• _Exercise_
Copy the data word for word, from the line containing "Image resolution: width=480" through the line containing "Action: [309, 481]", and include both of those lines.

• _Source data_
==============================

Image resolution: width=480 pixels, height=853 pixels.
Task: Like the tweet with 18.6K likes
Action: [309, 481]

==============================

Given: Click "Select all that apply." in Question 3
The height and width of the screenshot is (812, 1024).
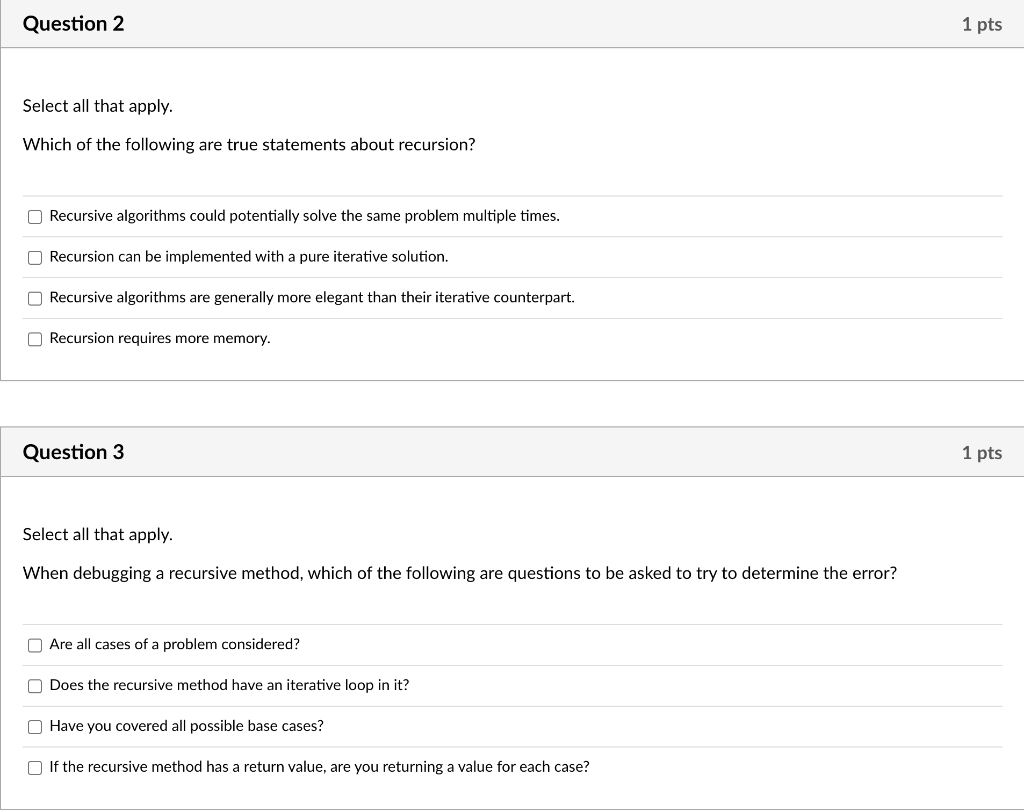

==============================

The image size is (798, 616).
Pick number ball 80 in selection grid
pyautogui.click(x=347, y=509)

==============================

• _Response_
Image resolution: width=480 pixels, height=853 pixels.
Task: Like the tweet with 18.6K likes
Action: [309, 481]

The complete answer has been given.